Che valutazione dai del comportamento delle forze dell’ordine, che sembrano non aver voluto reagire se non nei limiti…
Sulla polizia, mi sembra evidente che da Genova in poi questure e ministero degli Interni facciano molta politica nell’uso della forza. Quando si deve dare un segnale a un movimento nascente lo si fa con la forza. Penso appunto a Genova o alle iniziative del 2012 che stavano unendo studenti e precari, massacrati sul lungotevere a Roma e in altre città. Lì hanno voluto far vedere che non si sono margini di mediazione. Mi sembra paradossale elogiare la polizia dopo la vicenda di Milano. La polizia sa quando di fronte ha un movimento di massa grosso a cui dare un segnale o quando ha delle avanguardie più o meno organizzate che può benissimo lasciare sfogare e contro le quali usare i muscoli sarebbe un assist per avere poi magari una reazione dell’intero corteo. Credo che la questura avesse benissimo chiaro chi aveva davanti e rispondere sarebbe stato controproducente. La narrazione mediatica ha trasferito l’azione di alcuni gruppi all’intero corteo. Tutto questo sarebbe stato difficile raccontarlo in questi termini se la polizia avesse reagito.

Adesso ci sarà una grossa discussione su quanto accaduto a Milano. Poi però ci sono ancora sei mesi di tempo per attaccare l’immagine dell’Expo…
Non mi voglio arrendere. Quello che è successo in piazza non è stato frutto di una elaborazione collettiva di tutti i pezzi che hanno costruito le giornate di Milano. Ognuno ha le sue elaborazioni.
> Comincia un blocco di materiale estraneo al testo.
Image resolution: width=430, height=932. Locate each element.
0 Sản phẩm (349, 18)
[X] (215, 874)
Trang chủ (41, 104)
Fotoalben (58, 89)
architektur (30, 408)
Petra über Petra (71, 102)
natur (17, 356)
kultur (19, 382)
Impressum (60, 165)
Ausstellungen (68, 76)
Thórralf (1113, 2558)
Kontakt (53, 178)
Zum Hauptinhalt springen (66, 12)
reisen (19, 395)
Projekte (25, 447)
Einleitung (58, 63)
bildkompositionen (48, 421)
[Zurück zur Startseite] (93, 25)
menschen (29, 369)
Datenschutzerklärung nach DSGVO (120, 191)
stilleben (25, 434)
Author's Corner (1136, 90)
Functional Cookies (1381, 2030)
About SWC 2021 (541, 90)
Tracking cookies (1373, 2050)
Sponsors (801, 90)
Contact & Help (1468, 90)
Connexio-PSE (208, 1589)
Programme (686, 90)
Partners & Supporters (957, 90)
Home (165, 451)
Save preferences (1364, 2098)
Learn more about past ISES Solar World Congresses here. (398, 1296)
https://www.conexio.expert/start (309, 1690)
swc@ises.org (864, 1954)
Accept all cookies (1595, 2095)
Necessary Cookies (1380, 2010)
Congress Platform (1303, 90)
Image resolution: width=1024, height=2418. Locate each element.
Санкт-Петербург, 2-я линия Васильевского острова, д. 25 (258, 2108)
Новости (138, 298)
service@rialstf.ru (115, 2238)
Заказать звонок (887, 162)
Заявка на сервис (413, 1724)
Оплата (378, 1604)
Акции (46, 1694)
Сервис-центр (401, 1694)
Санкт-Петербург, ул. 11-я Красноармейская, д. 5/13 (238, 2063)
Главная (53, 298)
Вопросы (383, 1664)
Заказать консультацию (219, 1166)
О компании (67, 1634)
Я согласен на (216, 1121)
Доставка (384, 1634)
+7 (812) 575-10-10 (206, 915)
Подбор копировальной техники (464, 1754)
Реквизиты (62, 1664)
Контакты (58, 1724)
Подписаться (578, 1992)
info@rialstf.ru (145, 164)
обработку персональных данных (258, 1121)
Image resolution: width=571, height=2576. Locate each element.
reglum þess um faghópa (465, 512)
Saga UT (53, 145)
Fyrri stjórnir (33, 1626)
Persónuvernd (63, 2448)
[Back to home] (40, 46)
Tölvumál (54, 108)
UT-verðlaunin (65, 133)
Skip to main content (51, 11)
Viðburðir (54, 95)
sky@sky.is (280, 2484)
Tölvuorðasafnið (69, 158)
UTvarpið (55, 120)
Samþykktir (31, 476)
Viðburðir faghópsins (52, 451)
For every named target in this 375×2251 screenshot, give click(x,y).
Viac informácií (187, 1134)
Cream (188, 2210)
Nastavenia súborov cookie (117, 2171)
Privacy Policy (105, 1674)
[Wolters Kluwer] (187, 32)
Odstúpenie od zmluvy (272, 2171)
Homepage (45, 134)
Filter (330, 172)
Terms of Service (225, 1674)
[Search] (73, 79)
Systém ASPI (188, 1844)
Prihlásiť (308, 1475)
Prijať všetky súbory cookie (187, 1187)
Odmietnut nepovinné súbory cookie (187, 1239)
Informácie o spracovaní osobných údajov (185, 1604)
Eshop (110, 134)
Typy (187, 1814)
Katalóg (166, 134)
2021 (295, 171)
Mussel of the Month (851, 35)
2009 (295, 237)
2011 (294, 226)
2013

Noi pensiamo per esempio che più che il grande evento, al quale comunque partecipiamo, ci interessa il lavoro quotidiano sulle vertenzialità; per esempio, un progetto che stiamo lanciando è quello di “Exproprio”, un bando pubblico per creare e mettere in rete progetti culturali e musicali di riappropriazione sulla falsariga di Expo, appunto cioè difesa dei territori e sovranità alimentare, piuttosto che lavoro e differnza di genere. La campagna contro il lavoro gratuito, di cui i sindacati sono stati complici, andrà avanti. In questi mesi siamo riusciti ad esprimere un po’ di più i nostri contenuti nel dire che Expo no èuna oppotunità formativa ma sfruttamento puro. Di questo sentiremo parlare ancora tanto. Non sarà facile far pasare il lavoro dequalificato come una opportunità Di malcontento si continuerà a parlare.

Manca ancora una proiezione internazionale della lotta contro Expo, che invece è un evento mondiale…
Il May Day Parade in parte lo è stato. Tanti piccoli gruppi da fuori hanno dato il loro contributo. Non c’è alcun criterio sul fatto di bloccarli,visto che c’è Schengen. Le reti europee che stanno ricominciando a nascere in questi mesi comunque ancora fanno molta fatica a darsi una continuità di lavoro e sorpattuto di analisi. Staremo a vedere quanto Expo ci aiuterà in questa direzione.